• [EXERCISE AIM]
Check every line of the material for the word "agent". Copy those that have it.

• [DATA TO EXAMINE]
╭──
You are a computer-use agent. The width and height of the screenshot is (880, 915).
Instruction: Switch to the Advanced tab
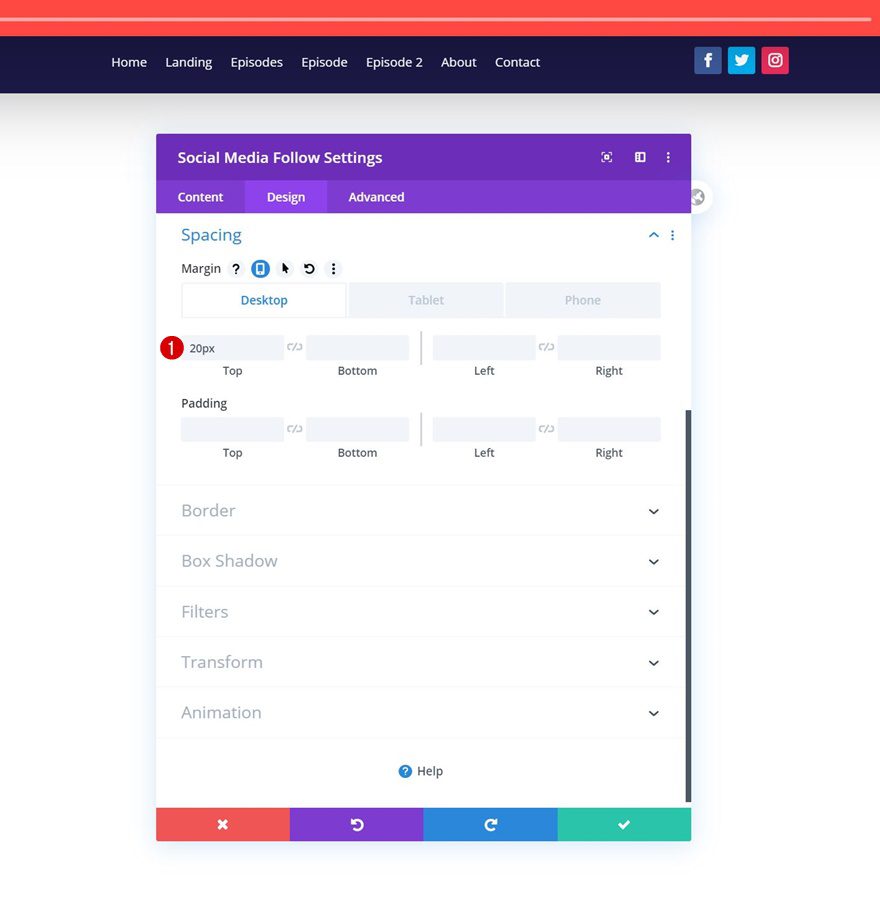point(375,197)
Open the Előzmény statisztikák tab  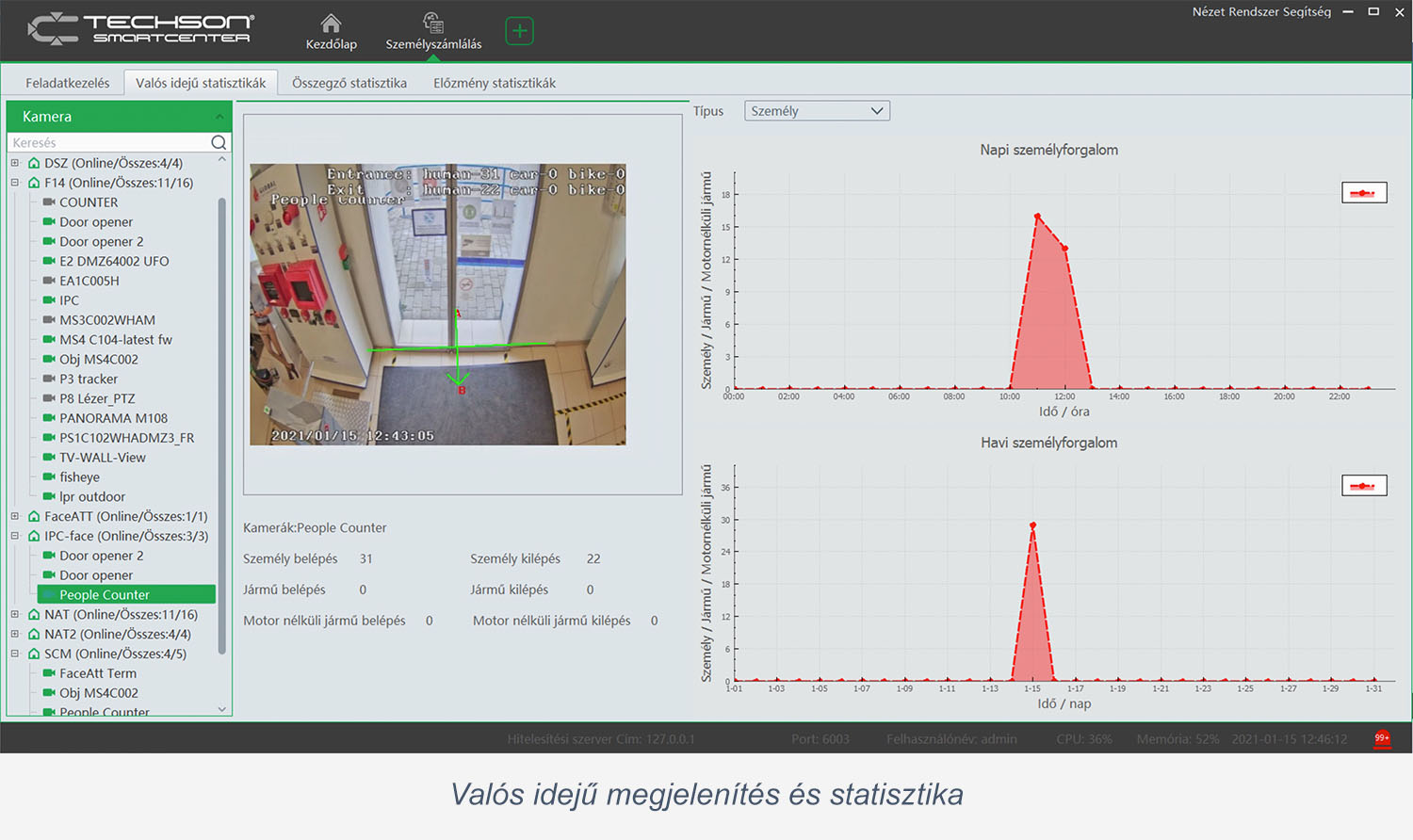coord(494,83)
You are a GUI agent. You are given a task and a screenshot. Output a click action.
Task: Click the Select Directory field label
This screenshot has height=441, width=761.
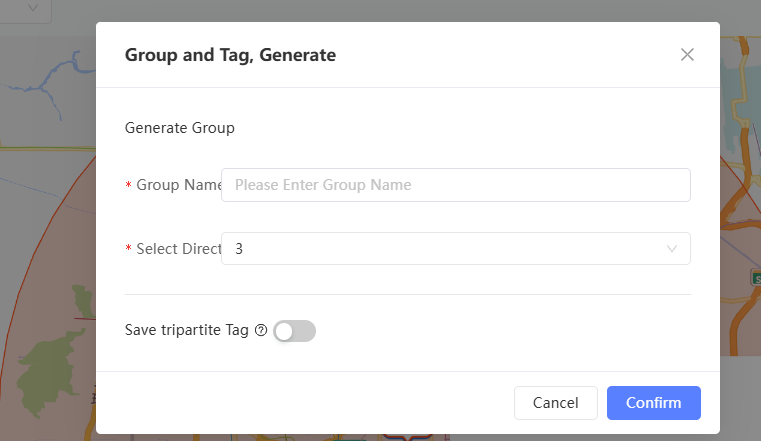178,249
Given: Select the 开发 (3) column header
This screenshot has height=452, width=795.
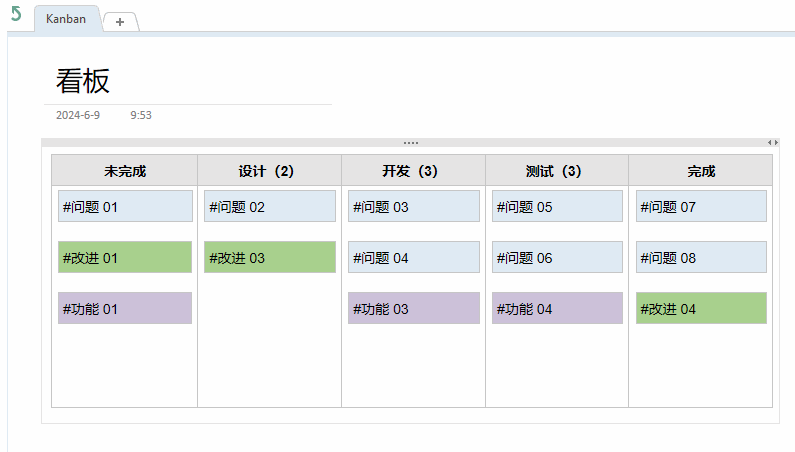Looking at the screenshot, I should (x=414, y=171).
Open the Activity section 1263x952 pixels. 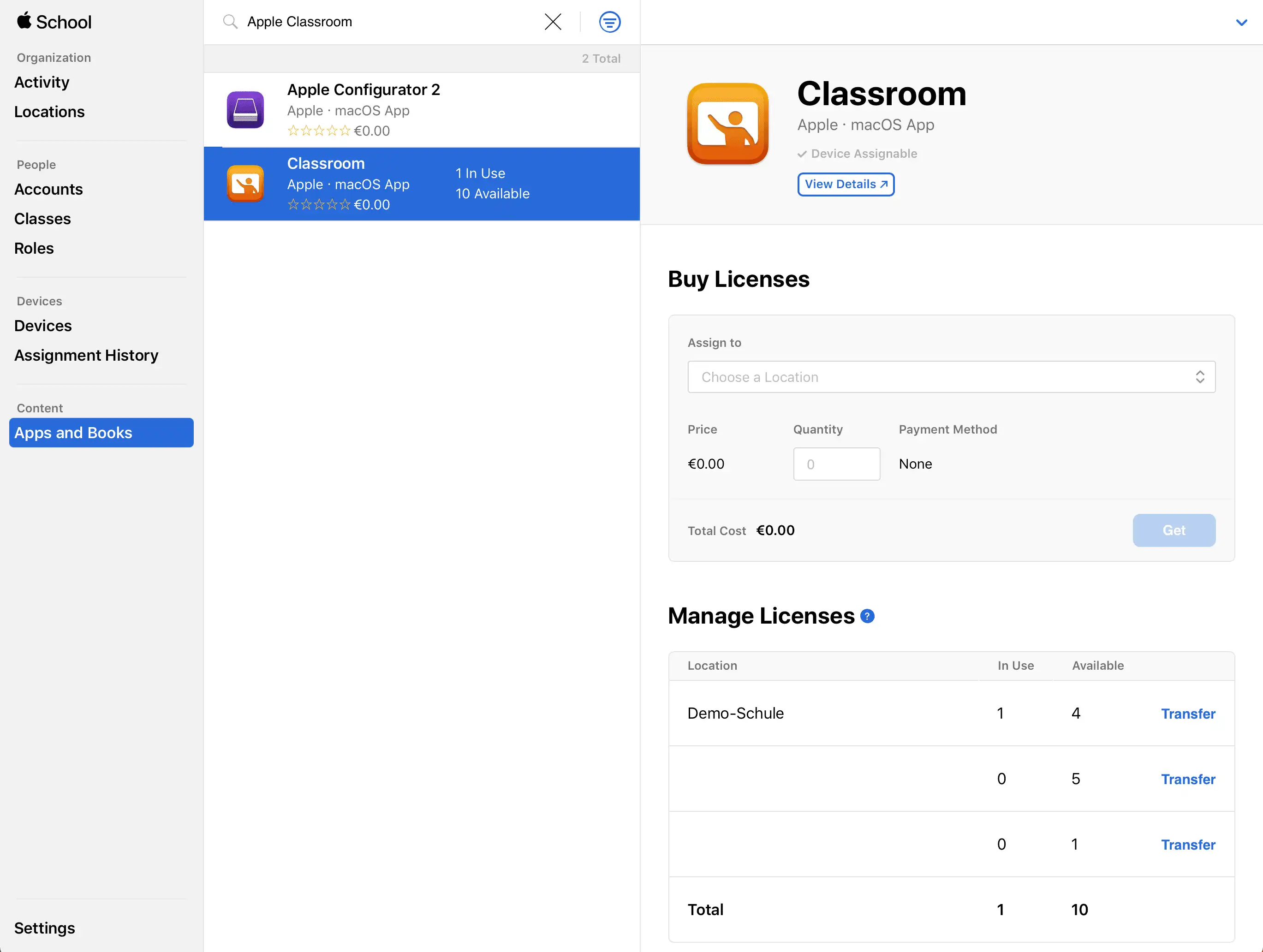tap(42, 82)
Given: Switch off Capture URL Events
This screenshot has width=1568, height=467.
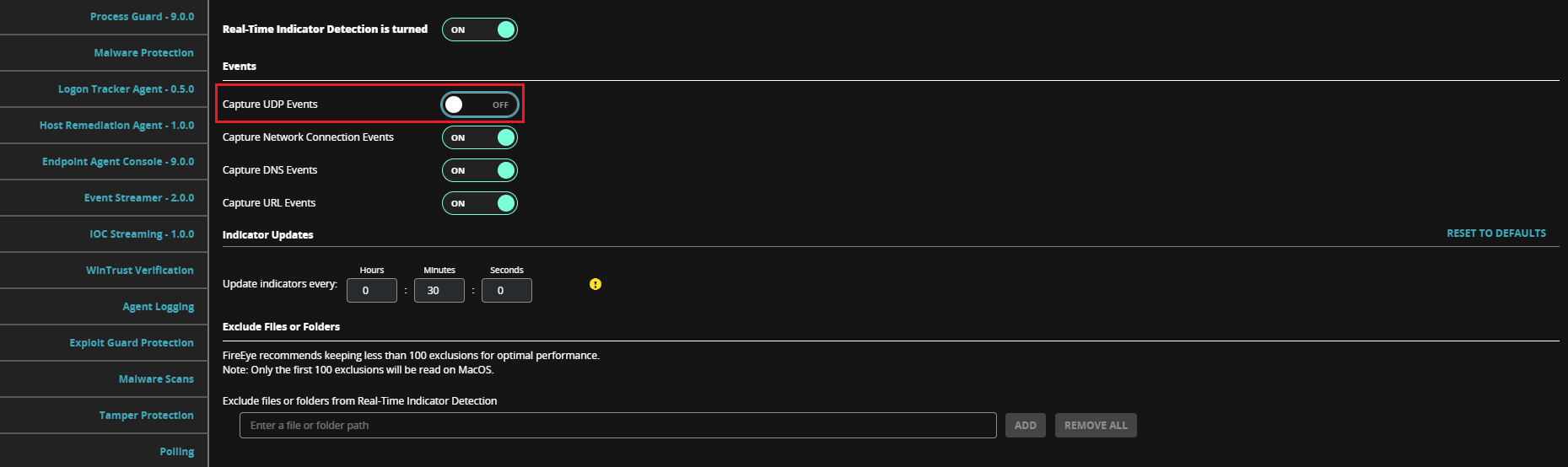Looking at the screenshot, I should [480, 203].
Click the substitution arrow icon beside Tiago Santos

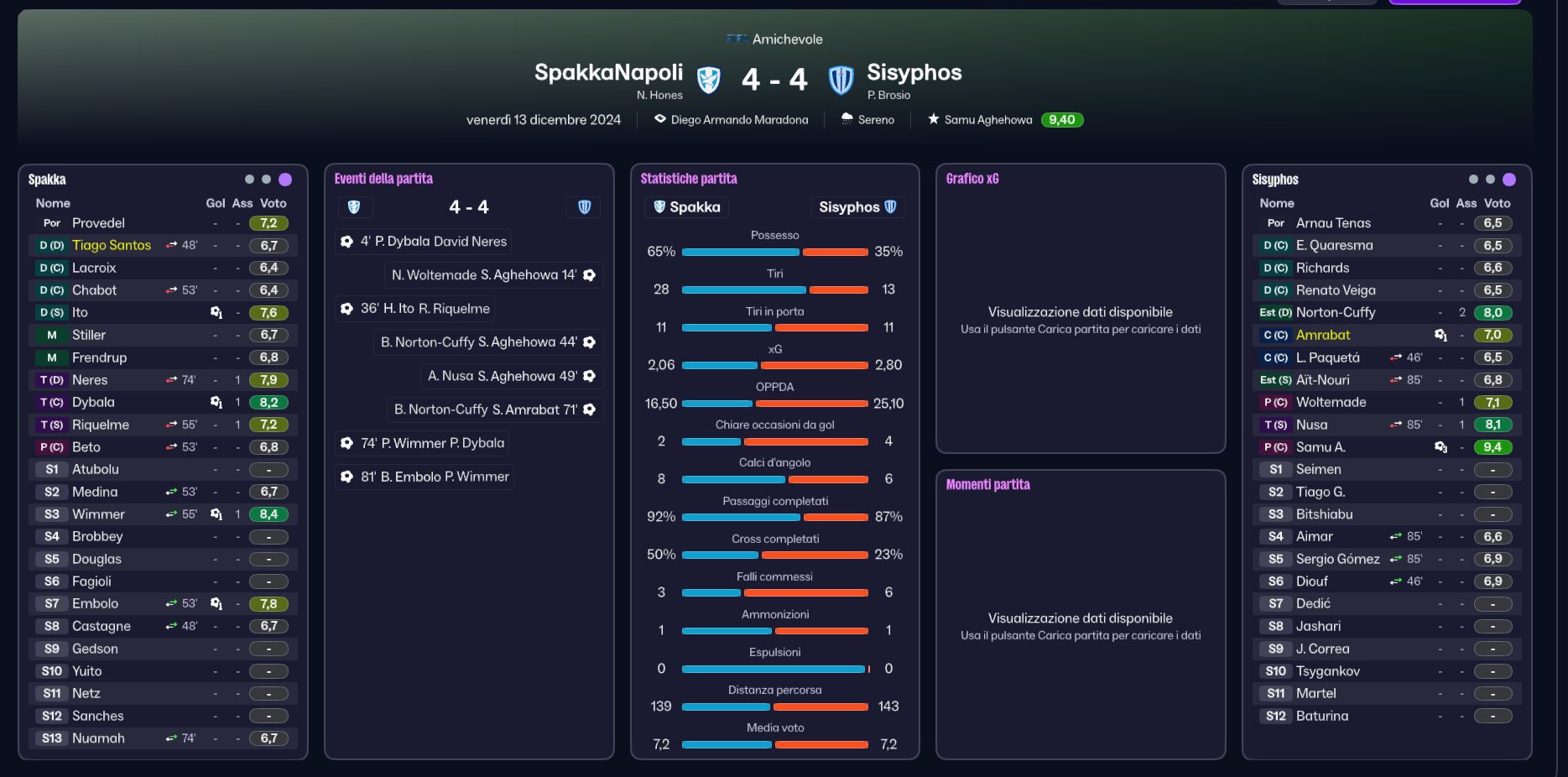[x=171, y=245]
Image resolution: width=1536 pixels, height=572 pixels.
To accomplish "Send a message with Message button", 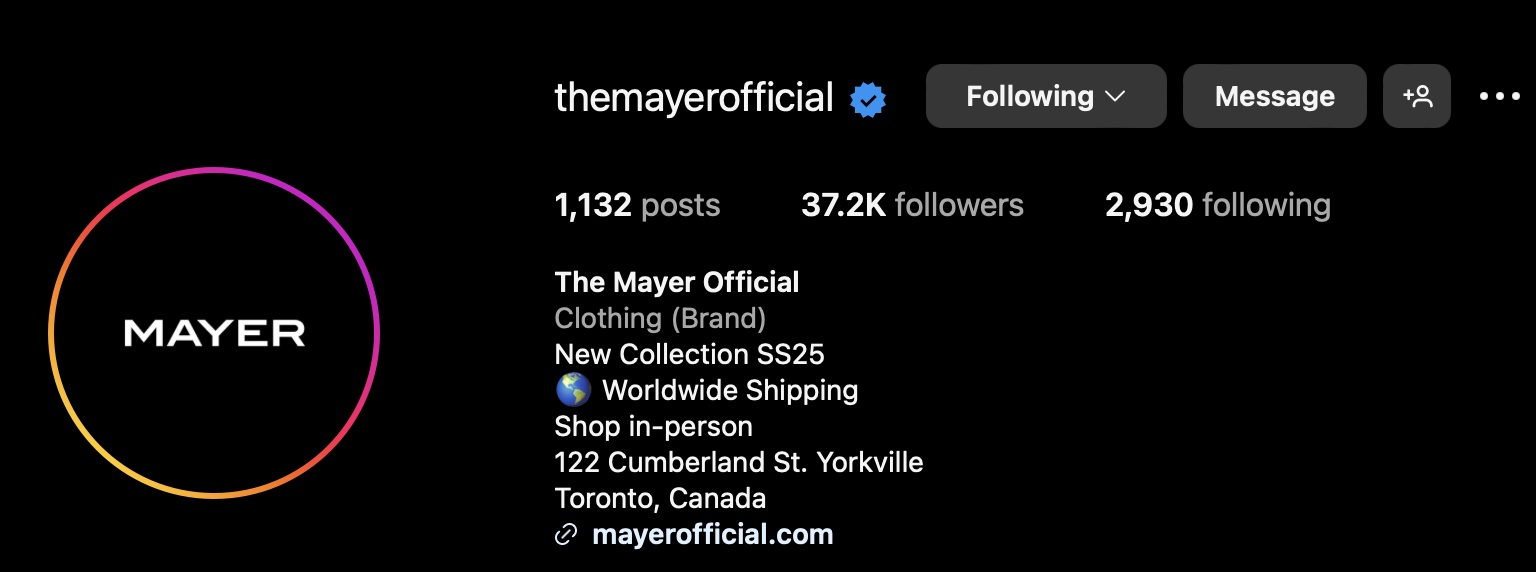I will [1274, 96].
╰──
• [EXPECTED ANSWER]
You are a computer-use agent. The width and height of the screenshot is (880, 915).
You are a GUI agent. You are given a task and a screenshot. Output a click action.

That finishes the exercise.